Folha de S. Paulo


Comida temperada com fagulhas

Não me perguntem por que todo mundo que já entrou num trem morre de saudade da comida. É claro que tem tudo a ver com a viagem, com o trem em si, pois como fazer alta cozinha naquela tripa sacudindo as entranhas, o cozinheiro de pernas bem abertas para se equilibrar? De onde viria o glamour?

Achei uma carta de leitora de 2006. Se não publico essas lembranças me sinto culpada como se escondesse dados históricos e importantes de um público que não viveu as ferrovias brasileiras. Vejam só, Lais de Castro repete o mesmo sentimento que só dá em trens cheirando a ferro e aperto nos corredores, a trilhos e camas estreitas, ao umbigo feroz das lembranças profundas. Quem jamais ouviu falar na deliciosa comida de aviões a jato?

"Meu pai era engenheiro ferroviário com passe livre em todas as ferrovias do Brasil. Eu, filha temporã. Às vezes deixávamos a mãe em casa e escapávamos. E as comidas! Naquele vagão comi um melão com presunto que nunca mais vi igual. E o bifão com batatas fritas. Sentaram-se ao nosso lado Carlos Lacerda, Vinicius de Moraes (o trem era chamado de trem dos covardes, daqueles que tinham medo de voar), Toquinho, Ciro Monteiro, Nara Leão.

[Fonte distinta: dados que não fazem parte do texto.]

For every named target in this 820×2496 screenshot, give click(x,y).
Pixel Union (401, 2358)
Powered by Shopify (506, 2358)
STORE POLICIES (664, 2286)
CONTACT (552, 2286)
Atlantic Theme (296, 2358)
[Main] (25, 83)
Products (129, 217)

Mas não é do Trem de Prata que quero te contar. É de um outro restaurante: o da velha e combalida Companhia Mogyana de Estradas de Ferro. Morávamos numa pequena estação chamada Bento Quirino (uma hora antes de Ribeirão Preto. Corria o ano da graça de 1960, por aí). No trem noturno só havia um bar, lindo por sinal, de balcão arredondado, no fundo do vagão. Vendiam-se ali desde as mais saborosas empadinhas até pão com manteiga na chapa, leite, café, biscoitos, frutas, cervejas, conhaque para quem queria dormir mais depressa. Misto quente, misto frio, guaraná, vitamina, de tudo um pouco.

No trem diurno, tinha o tal vagão restaurante. Que maravilha! Uma salada de palmito com o tomate bem vermelho e o bife a cavalo! Até o pão do couvert era melhor que todos os pães. E a água também, mineral com gás fornecida por uma cidade da rota, Jaguariúna.

De sobremesa, a goiabada com queijo de Uberaba, feita das goiabas do mato, ainda selvagens. Tinha das duas. Cascão e a de comer com colher.

A certa altura da viagem, velhinhas de um asilo vendiam cajus sensacionais. Em outro ponto uvas maduras e caipiras.

Em 1964 acabaram com os trens. Se eu pudesse voltar no tempo, um dia só, comeria de novo uma colher do arroz soltinho que acompanhava o bife com fritas. O trem era a vapor, movido a lenha. Tudo muito bem temperado com fagulhas.

Foi bom que você também se lembrasse do Trem de Prata. Senti na boca e na alma todos os cheiros e gostos de uma vez só, me engasguei de lembranças que só um bom trem barulhento pode dar." (Laís Castro)

Fico com medo de não contar aos outros todas essas lembranças. É como se guardasse, escondidos, dados de uma história do Brasil que não se conta nos livros. No mundo inteiro existe essa magia do trem, da Índia à Inglaterra, cortando os vales, poderosos, desafiando o tempo, o espaço, deixando para trás num minuto as pequenas casas iluminadas, palpáveis, seguros, dentro de proporções que podíamos entender.

E o que nos fica na memória, não são os horários, as bitolas, mas sim o pão na chapa e os os ovos fritos de gema mole.